4. Onions – Slice the root end from the onion, along with about a half-inch of the onion. Plant the onion in potting mix, root side down, and water as needed to keep the soil moist. The onion should be ready to harvest in several weeks. At that time, cut off the root end and grow yet another onion.
5. Ginger root – Plant a small chunk of ginger root in potting mix, with the buds facing up. Water as needed to keep the soil moist, and then harvest the entire plant, roots and all, in a few months. Grow ginger root indefinitely by saving a small chunk from the new root.
6. Garlic – If you’ve left a garlic clove a little too long and it’s sprouted, don’t throw it away. Just plant the clove in a pot with the root end facing down. When the clove is well-established and displays new growth, trim the shoots so that energy is concentrated on the clove. You can grow garlic this way indefinitely; just start a new garlic clove from the newly grown bulb.

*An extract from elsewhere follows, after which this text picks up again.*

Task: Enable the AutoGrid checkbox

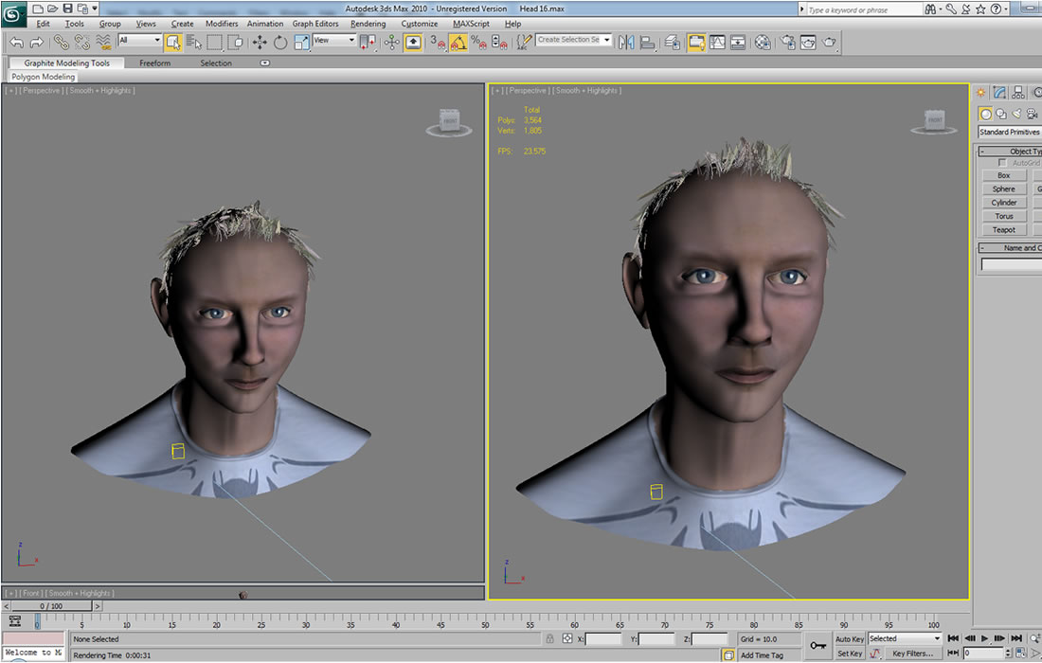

7. Carrots – Unfortunately, you can’t grow new carrots with carrot tops, but you can use the lacy tops as an attractive garnish. Put the carrot tops in a tray or dish with a little water, cut sides down, and place the dish in bright sunlight. Check the carrot tops daily and replenish the water as needed. Snip off small amounts as often as needed.
8. Cilantro – It’s easy to start this pungent culinary herb by placing a few stems in a jar of water. When the stems root, plant them in a pot. The new plant will be ready to use in a few months.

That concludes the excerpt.